Ausência de equipamentos complica travessia
Nas vias do centro de Londrina há também a ausência de equipamentos de segurança, como os semáforos para pedestres, que em alguns casos complica ainda mais a travessia segura. Em cruzamentos onde não há semáforo nem para os carros a situação se complica ainda mais. Os veículos não tomam conhecimento da preferência do pedestre e avançam sobre a faixa de segurança.
''Não me sinto seguro na faixa'', diz o estudante e auxiliar administrativo Robinson Lopes, 25 anos. Ele disse que já perdeu as contas de quantas vezes já foi quase atropelado sobre a faixa.
Para a aposentada Jamille Sacca, 74, os idosos sofrem bastante nas travessias, embora reconheça que muitos são desatentos e acabam contribuindo para os riscos. ''As ruas estão estreitas e muito movimentadas'', explica Jamille que, a exemplo de Lopes, teve que parar no meio da faixa na esquina da Rua Piauí com a Avenida Rio de Janeiro, para dar passagem para um carro.
Na avaliação dos motoristas são os pedestres os mais imprudentes. ''É como os motoqueiros e ciclistas, ele (pedestre) acha que é o dono do mundo e tenta passar na marra'', critica o taxista Vicente Dias, 63. Mas ele reconhece que há excessos de ambas as partes. ''Os motoristas também extrapolam no limite de velocidade'', admite.

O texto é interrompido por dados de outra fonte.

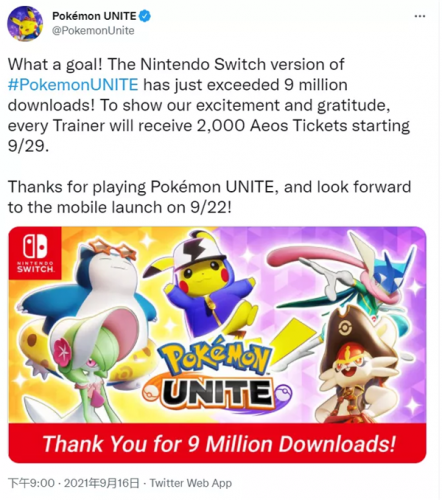442x500 pixels.
Task: Click the Poké Ball icon left of UNITE
Action: [152, 394]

Limite de velocidade que não é regra nas ruas do centro. Pelo contrário, se fosse respeitado o limite de 30 quilômetros por hora, segundo o agente municipal de trânsito Marcos Aparecido Gravan, 34, os motoristas teriam condições de parar antes das faixas sem semáforo. ''O motorista tem que se conscientizar de que ele tem uma arma nas mãos'', observa.